Data extracted from a collection:
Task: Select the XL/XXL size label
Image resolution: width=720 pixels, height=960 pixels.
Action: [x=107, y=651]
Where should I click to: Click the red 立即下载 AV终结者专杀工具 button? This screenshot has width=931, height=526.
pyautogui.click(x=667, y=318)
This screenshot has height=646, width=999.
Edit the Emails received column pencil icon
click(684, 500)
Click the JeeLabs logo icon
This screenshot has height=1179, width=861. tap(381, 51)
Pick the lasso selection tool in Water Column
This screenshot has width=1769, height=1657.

THE TASK: Each line, beginning at the one that contains "Edit the Emails received column pencil icon" and continuing through the end of the records, must be written out exactly, first and last included.

EXERCISE ANSWER:
Edit the Emails received column pencil icon
click(684, 500)
Click the JeeLabs logo icon
This screenshot has height=1179, width=861. tap(381, 51)
Pick the lasso selection tool in Water Column
This screenshot has width=1769, height=1657.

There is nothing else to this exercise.